TASK REQUIREMENTS: Beginning with the line of the entries below that holds "Task: Click the greeting" and ending with the line that holds "Task: Mute the localhost tab audio", transcribe each line exactly as written. Pictures stay out.

Screenshot grounding data:
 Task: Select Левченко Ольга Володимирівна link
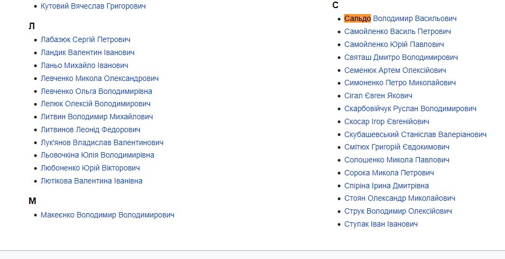click(x=96, y=91)
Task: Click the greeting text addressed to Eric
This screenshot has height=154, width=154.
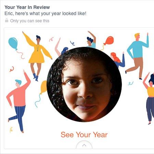Action: pos(46,14)
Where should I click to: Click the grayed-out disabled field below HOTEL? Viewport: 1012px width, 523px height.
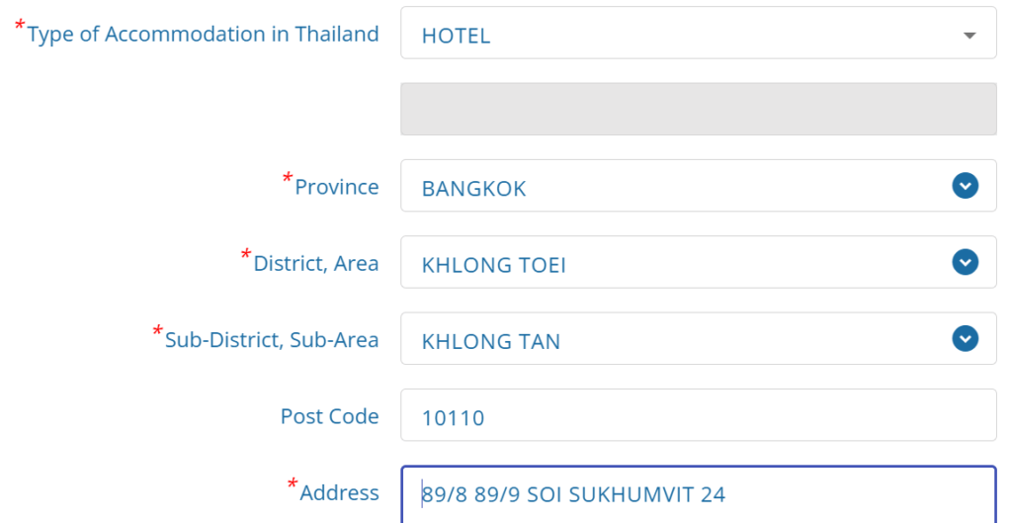pos(699,109)
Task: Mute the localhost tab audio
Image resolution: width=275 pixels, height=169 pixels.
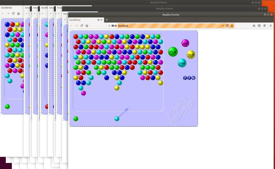Action: tap(98, 20)
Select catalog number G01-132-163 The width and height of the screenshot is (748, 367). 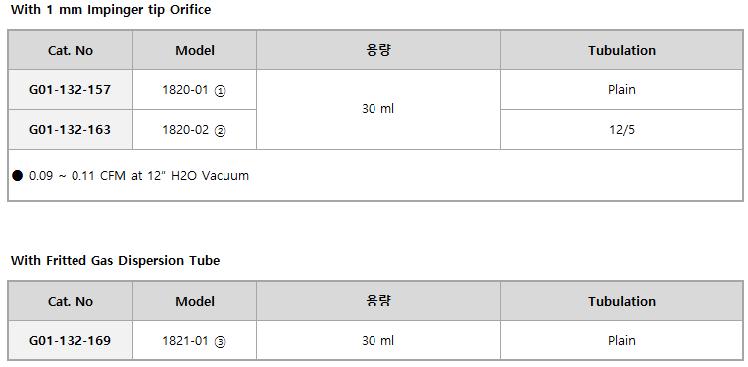(71, 130)
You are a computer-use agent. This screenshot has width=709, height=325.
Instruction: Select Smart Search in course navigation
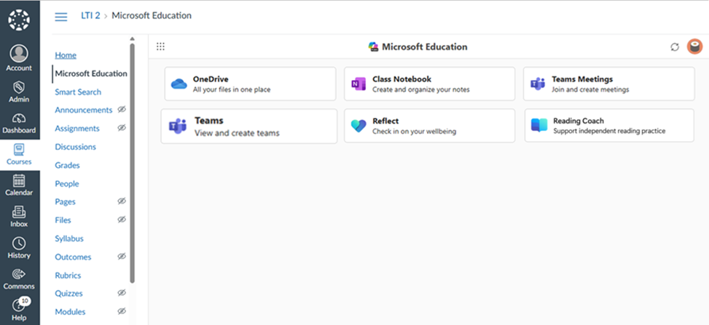pyautogui.click(x=78, y=92)

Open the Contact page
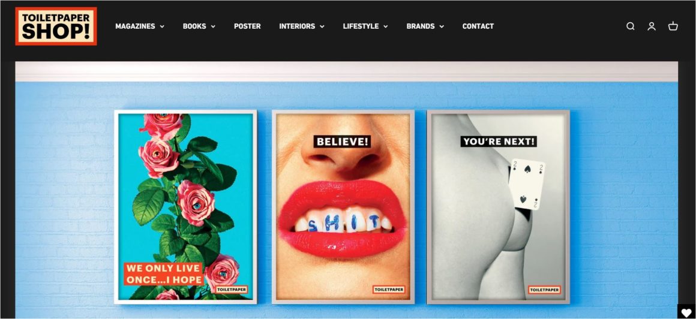coord(478,26)
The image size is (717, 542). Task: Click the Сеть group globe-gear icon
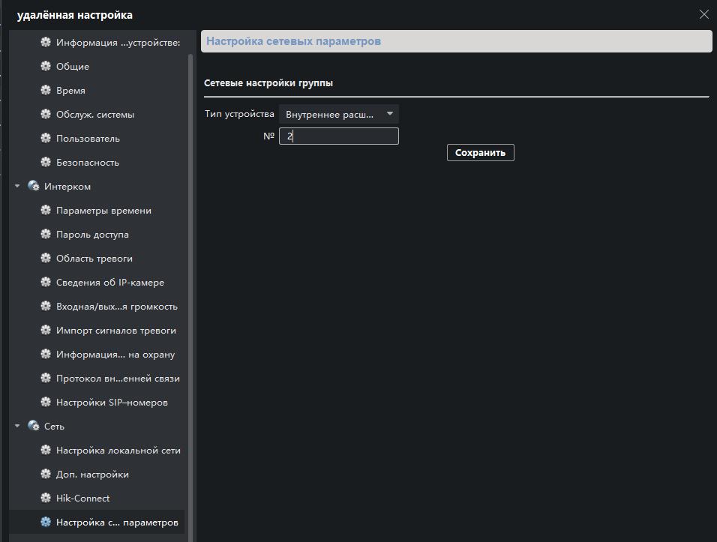33,427
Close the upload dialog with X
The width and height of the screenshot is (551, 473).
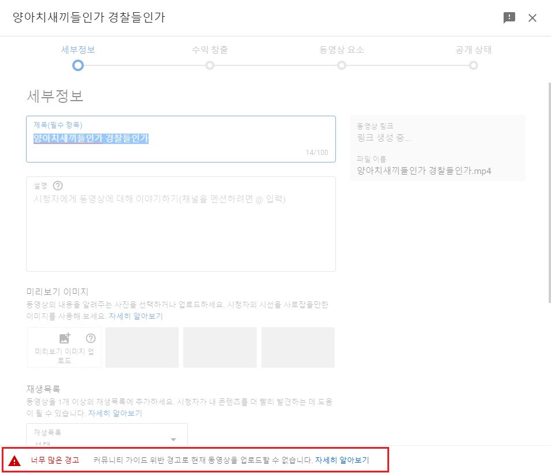point(532,18)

WORKED SOLUTION:
Task: Click the greeting text addressed to Eric
This screenshot has height=154, width=154.
Action: pos(46,14)
Where should I click to: Click the grayed-out disabled field below HOTEL? Viewport: 1012px width, 523px height.
pos(699,109)
Task: Mute the localhost tab audio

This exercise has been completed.